Tecnologia inspirada em abelhas permite que drones naveguem sem GPS | Rio das Ostras Jornal

Tecnologia inspirada em abelhas permite que drones naveguem sem GPS

Tecnologia inspirada em abelhas permite que drones naveguem sem GPS

Cientistas da Universidade de Tecnologia de Delft, na Holanda, desenvolveram uma tecnologia inovadora que permite a drones percorrerem centenas de metros e retornarem sozinhos ao ponto de origem. O sistema, batizado de Bee-Nav, dispensa o uso de GPS, mapas digitais ou computadores de bordo complexos, utilizando como referência o comportamento natural das abelhas.

O projeto demonstra que é possível realizar navegação autônoma com um consumo de memória extremamente reduzido, variando entre 3,4 KB e 42 KB. Essa eficiência é comparável ao tamanho de um pequeno arquivo de imagem enviado em aplicativos de mensagens, tornando a tecnologia viável para aeronaves de pequeno porte.

Navegação autônoma baseada em referências visuais

O funcionamento do Bee-Nav replica a estratégia de reconhecimento das abelhas. Antes de iniciarem voos mais longos, os insetos realizam pequenos trajetos ao redor da colmeia para memorizar marcos visuais. O drone executa um processo semelhante: durante uma decolagem inicial, ele captura imagens panorâmicas do ambiente.

Essas informações alimentam uma rede neural compacta, que estima a direção e a distância até a base. Aliado a isso, o sistema utiliza a odometria, um processo que monitora o deslocamento percorrido. Mesmo em cenários onde ocorrem pequenas falhas nas estimativas, o sistema consegue aprender e corrigir sua trajetória com precisão.
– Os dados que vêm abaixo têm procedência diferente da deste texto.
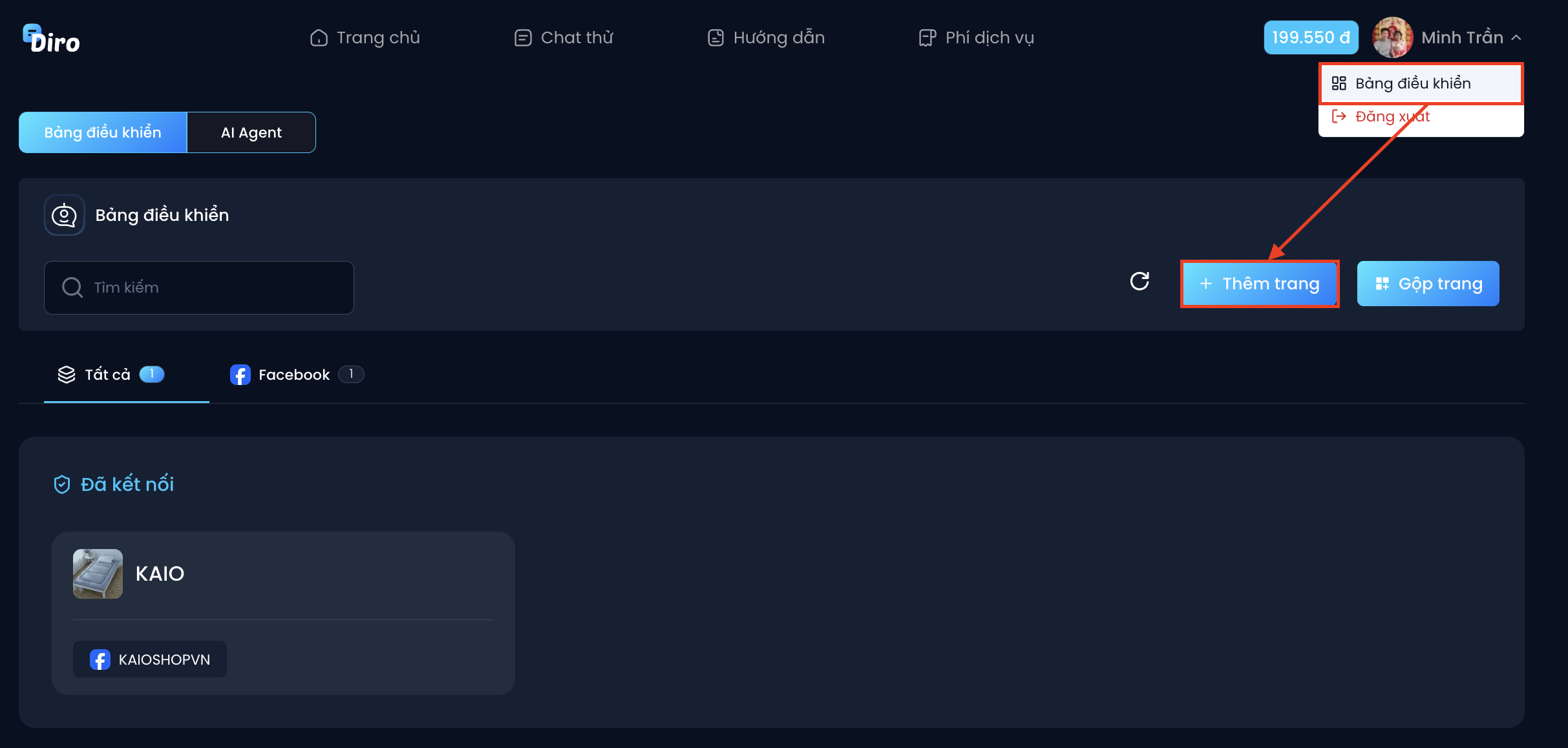Click the Thêm trang button
Image resolution: width=1568 pixels, height=748 pixels.
[x=1260, y=284]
Desempenho em testes e aplicações práticas

Nos experimentos realizados, os drones completaram trajetos superiores a 600 metros. Em ambientes internos de grande porte, como hangares, a tecnologia obteve 100% de sucesso. Já em testes externos, o desempenho foi impactado pelo vento, que alterava a percepção visual do aparelho, resultando em uma taxa de sucesso de 70%.

A versatilidade do sistema abre portas para diversas aplicações no mercado. O monitoramento agrícola em estufas, a inspeção de estruturas industriais e a logística em armazéns são áreas que podem ser beneficiadas. Por ser leve e exigir pouco processamento, o Bee-Nav possibilita a criação de enxames de drones mais seguros para operar em proximidade com seres humanos.

Além do avanço na robótica, o estudo oferece novas perspectivas para a biologia. Ao reproduzir artificialmente a navegação desses insetos, pesquisadores conseguem compreender melhor como organismos com cérebros minúsculos executam tarefas complexas. O Rio das Ostras Jornal acompanha as inovações tecnológicas que impactam o futuro da logística e da agricultura no Norte Fluminense e no mundo.